◆ Description of the task: Could you reproduce the data from the line with "Viewport: 2339px width, 1568px" to the line with "This screenshot has height=897, width=996.", putting "symbol" wherever "icon" appears and changing nothing else?

◆ Stored rows:
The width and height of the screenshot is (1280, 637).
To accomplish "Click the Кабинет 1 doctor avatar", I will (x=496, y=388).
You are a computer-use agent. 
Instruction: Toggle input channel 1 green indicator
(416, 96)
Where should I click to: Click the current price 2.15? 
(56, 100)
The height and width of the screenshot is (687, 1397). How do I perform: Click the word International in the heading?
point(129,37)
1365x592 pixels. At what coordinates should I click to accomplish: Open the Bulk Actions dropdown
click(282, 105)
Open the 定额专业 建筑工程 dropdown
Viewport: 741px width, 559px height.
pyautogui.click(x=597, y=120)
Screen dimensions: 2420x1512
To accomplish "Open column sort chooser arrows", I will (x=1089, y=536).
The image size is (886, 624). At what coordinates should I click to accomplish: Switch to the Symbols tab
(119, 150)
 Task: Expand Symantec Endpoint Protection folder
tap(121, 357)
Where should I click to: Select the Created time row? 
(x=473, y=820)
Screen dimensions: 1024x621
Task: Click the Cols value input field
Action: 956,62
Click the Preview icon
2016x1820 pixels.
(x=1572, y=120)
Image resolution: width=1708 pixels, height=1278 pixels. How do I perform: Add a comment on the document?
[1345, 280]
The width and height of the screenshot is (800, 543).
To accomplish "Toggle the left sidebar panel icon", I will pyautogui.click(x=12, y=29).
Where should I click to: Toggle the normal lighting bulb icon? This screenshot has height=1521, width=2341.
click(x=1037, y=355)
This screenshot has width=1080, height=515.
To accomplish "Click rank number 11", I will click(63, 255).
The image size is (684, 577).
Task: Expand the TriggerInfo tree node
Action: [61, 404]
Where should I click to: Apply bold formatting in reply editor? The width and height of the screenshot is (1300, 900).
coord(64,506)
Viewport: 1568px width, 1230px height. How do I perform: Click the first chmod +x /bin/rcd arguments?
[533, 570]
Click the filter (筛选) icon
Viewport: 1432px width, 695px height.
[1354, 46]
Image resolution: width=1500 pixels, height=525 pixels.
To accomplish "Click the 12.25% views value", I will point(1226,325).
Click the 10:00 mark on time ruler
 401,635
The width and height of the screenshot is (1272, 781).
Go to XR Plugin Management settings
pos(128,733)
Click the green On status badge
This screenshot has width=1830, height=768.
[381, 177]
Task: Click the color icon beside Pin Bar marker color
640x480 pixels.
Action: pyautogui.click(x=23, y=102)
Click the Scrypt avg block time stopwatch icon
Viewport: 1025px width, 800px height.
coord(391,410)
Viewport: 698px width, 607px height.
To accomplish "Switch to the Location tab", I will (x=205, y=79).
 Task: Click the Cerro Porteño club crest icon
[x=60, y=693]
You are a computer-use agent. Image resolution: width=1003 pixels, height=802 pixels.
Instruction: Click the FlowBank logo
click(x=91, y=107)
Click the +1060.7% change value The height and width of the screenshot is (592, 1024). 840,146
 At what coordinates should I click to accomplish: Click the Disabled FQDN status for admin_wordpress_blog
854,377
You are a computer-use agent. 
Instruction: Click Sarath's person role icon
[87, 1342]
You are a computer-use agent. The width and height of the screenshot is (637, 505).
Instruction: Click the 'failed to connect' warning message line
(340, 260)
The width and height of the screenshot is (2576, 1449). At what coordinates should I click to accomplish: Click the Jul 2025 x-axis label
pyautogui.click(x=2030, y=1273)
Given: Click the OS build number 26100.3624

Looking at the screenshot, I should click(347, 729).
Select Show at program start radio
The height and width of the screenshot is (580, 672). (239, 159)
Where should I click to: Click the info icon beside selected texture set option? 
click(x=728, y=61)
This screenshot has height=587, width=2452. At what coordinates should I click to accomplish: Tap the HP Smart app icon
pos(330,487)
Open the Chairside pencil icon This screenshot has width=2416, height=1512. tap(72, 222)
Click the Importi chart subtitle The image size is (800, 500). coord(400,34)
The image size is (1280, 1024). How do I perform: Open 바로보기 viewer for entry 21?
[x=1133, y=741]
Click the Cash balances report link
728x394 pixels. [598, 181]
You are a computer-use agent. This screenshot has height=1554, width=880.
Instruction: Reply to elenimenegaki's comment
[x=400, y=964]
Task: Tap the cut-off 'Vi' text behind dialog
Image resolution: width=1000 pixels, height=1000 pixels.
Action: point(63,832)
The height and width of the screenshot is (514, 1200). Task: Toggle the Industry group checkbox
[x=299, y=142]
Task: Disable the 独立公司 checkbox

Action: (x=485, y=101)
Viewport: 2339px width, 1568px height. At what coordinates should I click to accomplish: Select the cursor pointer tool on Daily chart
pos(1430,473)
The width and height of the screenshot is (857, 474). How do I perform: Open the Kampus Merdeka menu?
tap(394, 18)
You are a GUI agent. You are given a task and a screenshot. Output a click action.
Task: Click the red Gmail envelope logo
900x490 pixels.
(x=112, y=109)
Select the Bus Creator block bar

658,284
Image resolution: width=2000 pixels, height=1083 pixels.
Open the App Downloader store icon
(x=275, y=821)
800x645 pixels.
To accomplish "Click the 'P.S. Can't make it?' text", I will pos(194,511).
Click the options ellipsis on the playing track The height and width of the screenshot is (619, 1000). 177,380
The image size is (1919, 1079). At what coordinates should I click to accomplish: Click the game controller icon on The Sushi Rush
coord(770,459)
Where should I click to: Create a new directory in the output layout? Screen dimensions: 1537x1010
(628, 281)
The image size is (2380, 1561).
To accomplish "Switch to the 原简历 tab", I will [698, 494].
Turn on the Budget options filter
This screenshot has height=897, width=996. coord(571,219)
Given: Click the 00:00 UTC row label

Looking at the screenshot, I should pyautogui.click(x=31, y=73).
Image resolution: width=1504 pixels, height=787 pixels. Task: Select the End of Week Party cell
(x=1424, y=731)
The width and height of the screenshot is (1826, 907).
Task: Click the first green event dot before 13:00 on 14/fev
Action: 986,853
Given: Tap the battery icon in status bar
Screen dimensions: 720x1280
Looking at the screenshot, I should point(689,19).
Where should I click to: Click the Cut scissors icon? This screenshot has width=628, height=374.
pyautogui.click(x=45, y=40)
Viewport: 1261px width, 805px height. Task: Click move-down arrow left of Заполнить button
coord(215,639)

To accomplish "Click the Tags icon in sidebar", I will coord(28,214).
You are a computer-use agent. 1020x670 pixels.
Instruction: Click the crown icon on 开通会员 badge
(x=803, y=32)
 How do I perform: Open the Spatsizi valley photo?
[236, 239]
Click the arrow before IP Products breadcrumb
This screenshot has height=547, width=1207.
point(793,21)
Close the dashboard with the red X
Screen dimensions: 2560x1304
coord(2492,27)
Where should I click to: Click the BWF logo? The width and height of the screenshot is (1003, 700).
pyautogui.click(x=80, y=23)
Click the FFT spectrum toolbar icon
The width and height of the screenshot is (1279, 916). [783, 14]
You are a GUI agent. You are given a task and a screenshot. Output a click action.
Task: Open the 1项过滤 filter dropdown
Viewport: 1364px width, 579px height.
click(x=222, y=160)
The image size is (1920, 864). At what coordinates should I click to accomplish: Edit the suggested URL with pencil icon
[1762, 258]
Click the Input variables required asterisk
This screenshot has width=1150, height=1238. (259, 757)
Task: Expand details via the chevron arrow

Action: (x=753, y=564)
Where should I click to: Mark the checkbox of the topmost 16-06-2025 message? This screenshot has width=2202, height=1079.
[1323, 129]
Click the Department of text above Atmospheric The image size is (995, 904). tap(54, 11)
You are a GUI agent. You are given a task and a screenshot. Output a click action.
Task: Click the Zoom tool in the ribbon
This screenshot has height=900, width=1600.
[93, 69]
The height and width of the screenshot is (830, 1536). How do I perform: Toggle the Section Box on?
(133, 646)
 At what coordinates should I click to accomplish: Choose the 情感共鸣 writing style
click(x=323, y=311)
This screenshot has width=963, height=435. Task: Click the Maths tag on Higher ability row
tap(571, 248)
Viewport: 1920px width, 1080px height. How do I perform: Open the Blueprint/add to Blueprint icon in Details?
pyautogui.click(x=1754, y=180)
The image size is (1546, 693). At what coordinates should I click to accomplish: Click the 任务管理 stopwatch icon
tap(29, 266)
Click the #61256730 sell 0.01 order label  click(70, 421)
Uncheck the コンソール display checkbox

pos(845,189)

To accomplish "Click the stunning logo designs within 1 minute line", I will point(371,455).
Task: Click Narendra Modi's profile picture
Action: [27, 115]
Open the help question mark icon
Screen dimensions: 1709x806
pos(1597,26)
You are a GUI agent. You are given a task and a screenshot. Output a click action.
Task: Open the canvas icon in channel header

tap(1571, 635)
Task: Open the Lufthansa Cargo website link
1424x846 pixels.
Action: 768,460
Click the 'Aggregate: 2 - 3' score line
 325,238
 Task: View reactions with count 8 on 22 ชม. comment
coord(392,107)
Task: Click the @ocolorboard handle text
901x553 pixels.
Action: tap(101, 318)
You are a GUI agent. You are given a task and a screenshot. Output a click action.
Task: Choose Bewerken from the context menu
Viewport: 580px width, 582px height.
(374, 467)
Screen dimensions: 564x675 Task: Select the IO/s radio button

◆ Result of this exercise:
Viewport: 2339px width, 1568px height. At what coordinates should I click to accomplish: Select the cursor pointer tool on Daily chart
pos(1430,473)
The width and height of the screenshot is (857, 474). How do I perform: Open the Kampus Merdeka menu?
tap(394, 18)
You are a GUI agent. You are given a task and a screenshot. Output a click action.
Task: Click the red Gmail envelope logo
900x490 pixels.
(x=112, y=109)
Select the Bus Creator block bar

658,284
Image resolution: width=2000 pixels, height=1083 pixels.
Open the App Downloader store symbol
(x=275, y=821)
800x645 pixels.
To accomplish "Click the 'P.S. Can't make it?' text", I will pos(194,511).
Click the options ellipsis on the playing track The height and width of the screenshot is (619, 1000). 177,380
The image size is (1919, 1079). At what coordinates should I click to accomplish: Click the game controller symbol on The Sushi Rush
coord(770,459)
Where should I click to: Create a new directory in the output layout? Screen dimensions: 1537x1010
(628, 281)
The image size is (2380, 1561).
To accomplish "Switch to the 原简历 tab", I will [698, 494].
Turn on the Budget options filter
This screenshot has height=897, width=996. coord(571,219)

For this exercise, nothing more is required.